* Fragmento para leer:

-- -- --

Boudica, también conocida por Boadicea en las fuentes latinas, fue la reina de los icenos, tribu britana que habitaba el actual condado de Nortfolk, al este de Inglaterra. Procedente de la nobleza indígena, su marido fue Prasutagus, rey de los icenos. Tanto Dión Casio como Tácito coinciden en la descripción física y anímica de esta extraordinaria mujer. Según éste último “poseía una inteligencia más grande de la que generalmente tienen las mujeres”. Parece ser que fue una mujer fornida, de estatura muy superior a la media romana, voz dura y mirada enajenada. Vestía con túnicas multicolores ceñidas por un manto y su melena pelirroja le llegaba hasta la cadera. En su cuello resaltaba un grueso torques de oro, símbolo céltico del poder de la oligarquía indígena.

-- -- --

* Datos proporcionados:
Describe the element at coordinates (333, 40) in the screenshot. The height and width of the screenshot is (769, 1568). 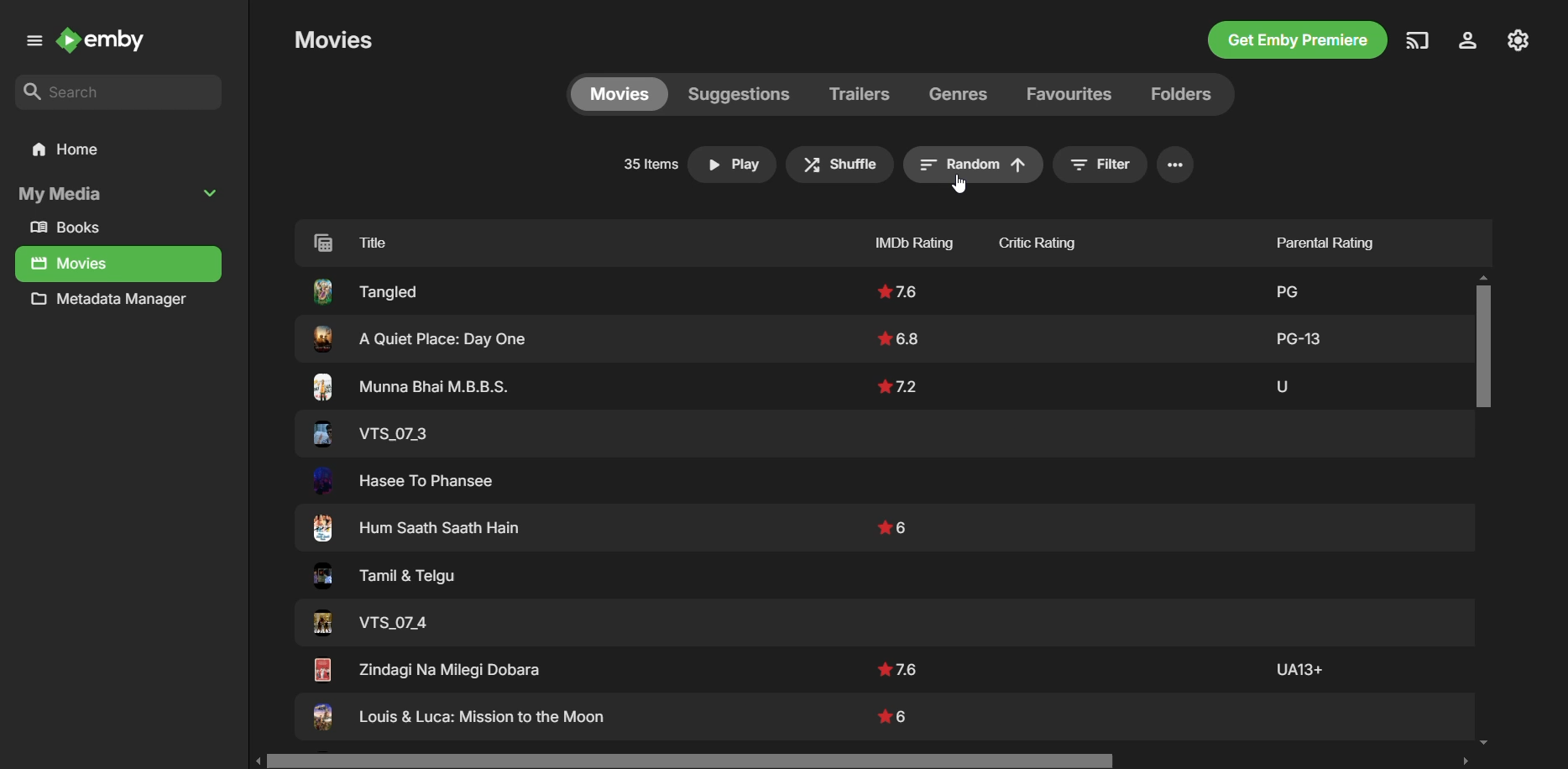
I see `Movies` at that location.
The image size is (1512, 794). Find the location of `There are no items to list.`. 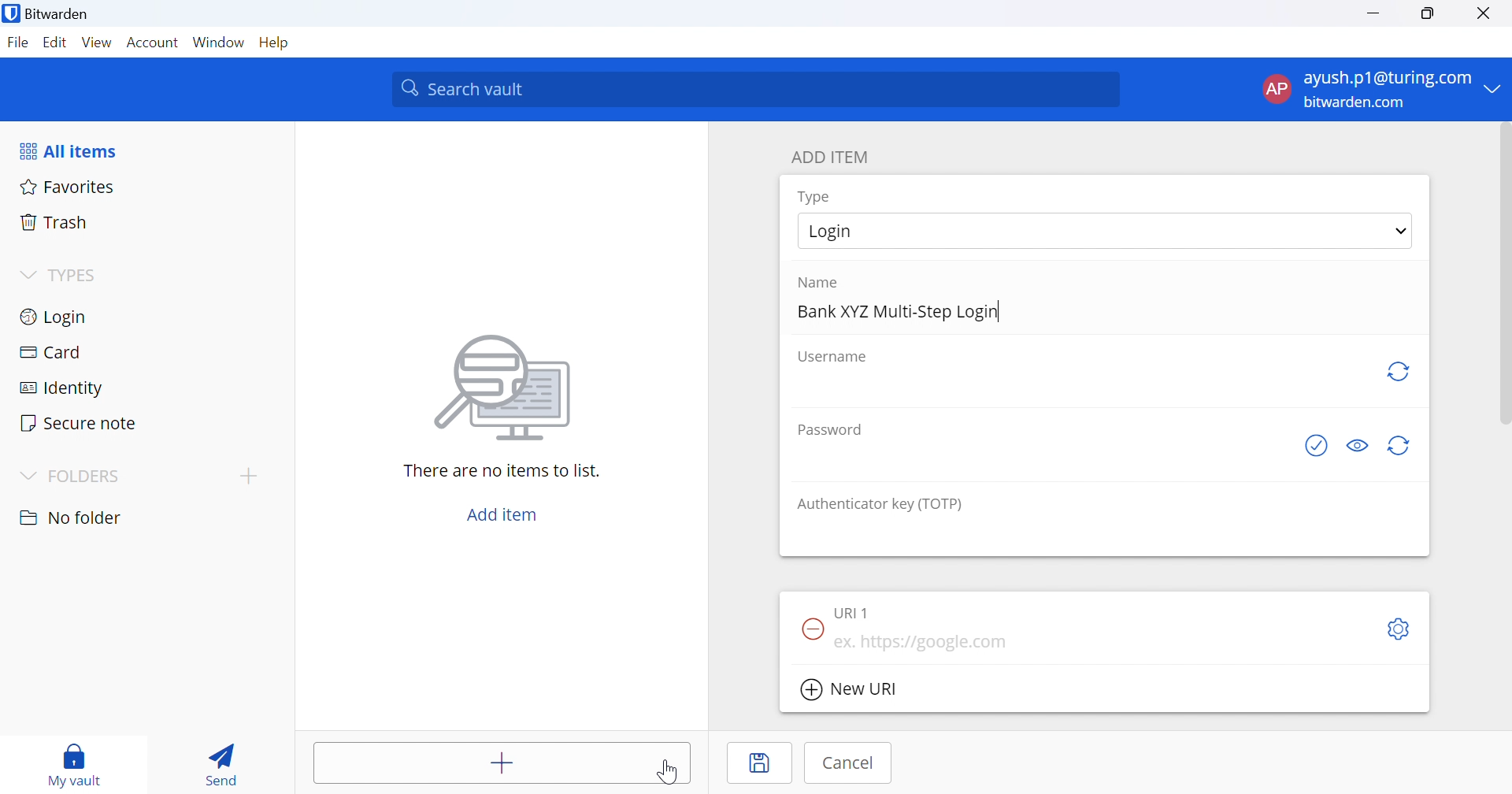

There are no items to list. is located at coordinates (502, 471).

-- -- --

* Requisitos:
- A) Indica si cada afirmación concuerda con el fragmento sobre Boudica, respondiendo sí o no y citando literalmente las palabras del texto que lo deciden: (i) Prasutagus era rey de los icenos; (ii) Boudica tenía una estatura inferior a la media romana; (iii) la melena de Boudica le llegaba hasta la cadera.
- B) Escribe cómo sigue el fragmento sobre Boudica a partir de su última oración.
Los datos son material aparte, sin relación con el fragmento sobre Boudica.

* Respuestas:
- A)
(i) Sí: «su marido fue Prasutagus, rey de los icenos».
(ii) No: «de estatura muy superior a la media romana».
(iii) Sí: «su melena pelirroja le llegaba hasta la cadera».

- B)
La tierra de los icenos no había sufrido los horrores de la guerra durante la conquista de Britania en el 43. Esta tribu fue aliada de los romanos y por ello quedó al margen de las represalias y destrucciones que ocasionó dicha invasión en tiempos del emperador Claudio. Pero la ocupación romana acabó por soliviantar las ínfulas independentistas britanas, bien vistas y alimentadas por la facción más dura de la nobleza icena. Varias tribus díscolas vecinas se sublevaron contra la autoridad romana, que actuó con contundencia. El apoyo velado de los icenos a estas tribus no pasó desapercibido para el gobernador Publio Ostorio Escápula, el cual llegó a amenazarlos con el desarme total.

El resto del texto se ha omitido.